A enfermaria era frequentada por recém-formados de várias profissões da saúde em busca de modelos de atuação e pelo jeito, acostumavam fácil, ajustavam suas individualidades ao profissionalismo no entorno do ganho de saber, entendendo que a aquisição de novas bagagens significa desfazer-se de antigas na viagem do leigo para o profissional. Tornar-se melhor, não necessariamente o melhor, mas colocar-se entre os melhores. Seguir o conselho de Dédalo para Ícaro que a cera da vaidade derrete-se à realidade do sol, razão para um bom estoque de paciência para superar as dificuldades sem metas de perfeição, tão somente visando à excelência.
O profissional da saúde lúcido não é antônimo de pessoa leiga pois a amplitude da ciência que lhe diz respeito impede que domine todos os aspectos e as lacunas do que não sabe lhe proporcionam um componente leigo. Já foi o tempo do médico que atuava em distintos ramos da medicina, atualmente, a restrição já se materializa por escolha pessoal de especialidade e área de atuação. Há liberdade do jovem de seguir sua afinidade com a parte da medicina independente de eventuais necessidades locais.

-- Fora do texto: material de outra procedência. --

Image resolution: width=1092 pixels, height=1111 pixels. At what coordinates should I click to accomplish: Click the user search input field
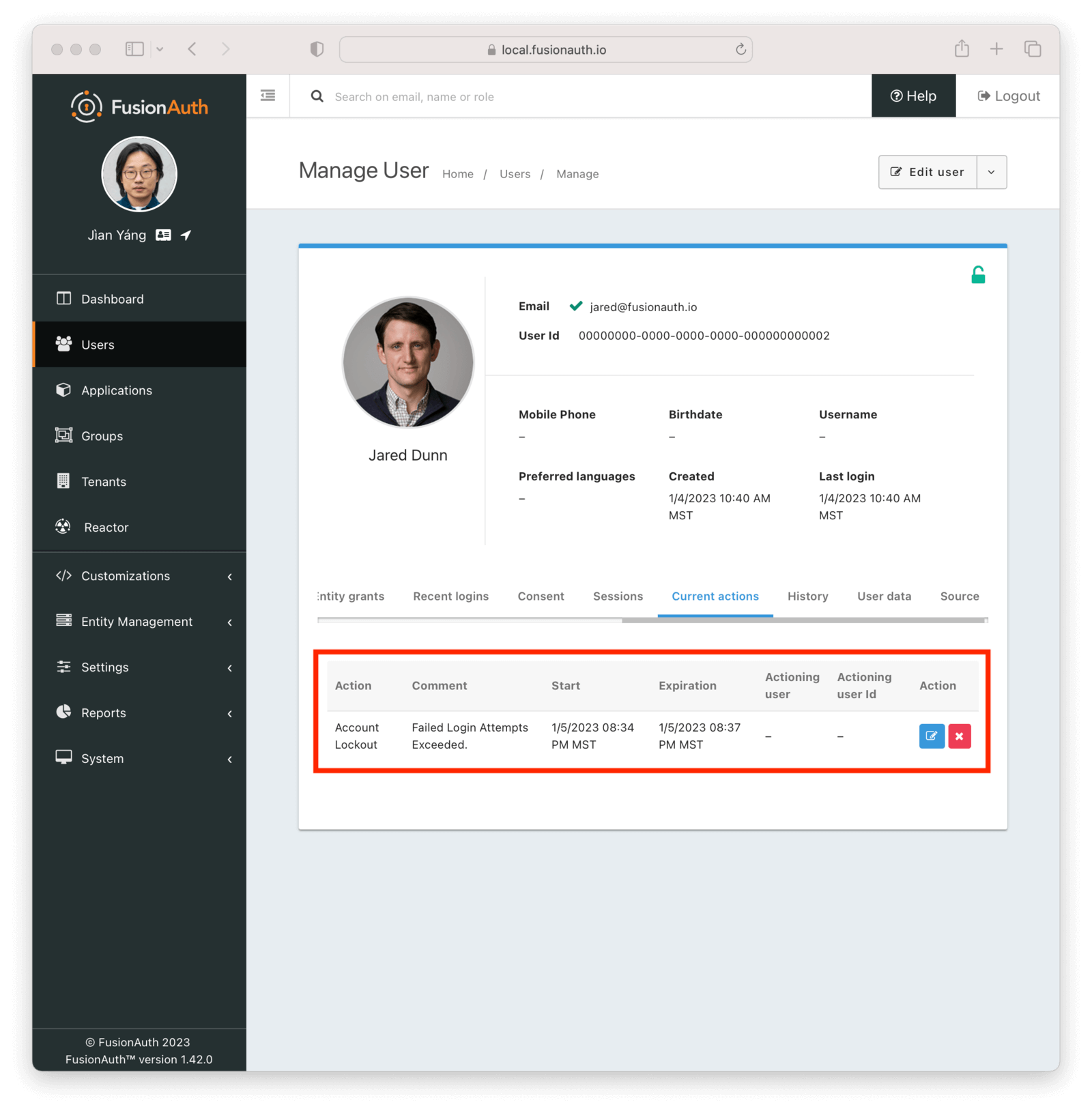(580, 97)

O envolvimento no “não treinado/em treinamento” é espinhoso e sujeito a cefaleias profissionais e, paradoxalmente, estes incômodos são forças motrizes para transformar os ainda não desejados desempenhos em “bons e velhos amigos”. Percebi que minha bagagem plural podia se alinhar à rotina do médico para facilitar conhecer os avessos e seus percalços para lidar com o lado direito. Um avesso natural na conexão médico-paciente é o medo do paciente de se submeter. Respeitá-lo não é o médico postar-se de modo indiferente – então tudo bem-, mas, ativa e interessadamente ajudar o paciente a encontrar meios para a superação. Um período de tempo para o paciente se refazer de um nocaute emocional pela “má notícia” ou uma sugestão para procurar uma segunda opinião têm o potencial de reverter o avesso para o lado direito.
Entre um susto e outro por alguém vir pegar um equipamento do conjunto que me escondia, prossegui pensando que o mais comum, o consentimento dado pelo paciente. é um óbvio, caso contrário a medicina não persistiria. Não é difícil de se prever, pois ocorre, não somente, porque o paciente sente-se doente, como também, porque fica esclarecido sobre o bem que a conduta deverá lhe proporcionar. O consentimento, que muitas vezes transforma-se em exigência premente, representa a chance de subtrair o des do desespero e ficar apenas espero em ambos os lados da conexão médico-paciente. O Sim, doutor faz a prudência utilizada no processo de tomada de decisão ser sucedida pelo zelo na execução da conduta consentida. Imprudência e negligência são dois comportamentos eliminados “de fábrica” na minha constituição de robô.
O ato do não consentimento pelo paciente é uma verdade absoluta, o prosseguimento da realidade da história natural mórbida que os médicos antepassados tanto estudaram anotando sintomas e sinais e organizando as doenças pelo que encontravam à necropsia. Já o consentimento pode se materializar como uma ilusão de verdade, um efeito do relaxa, vai tudo ficar bem tão necessário, tão otimista e tão angustiante.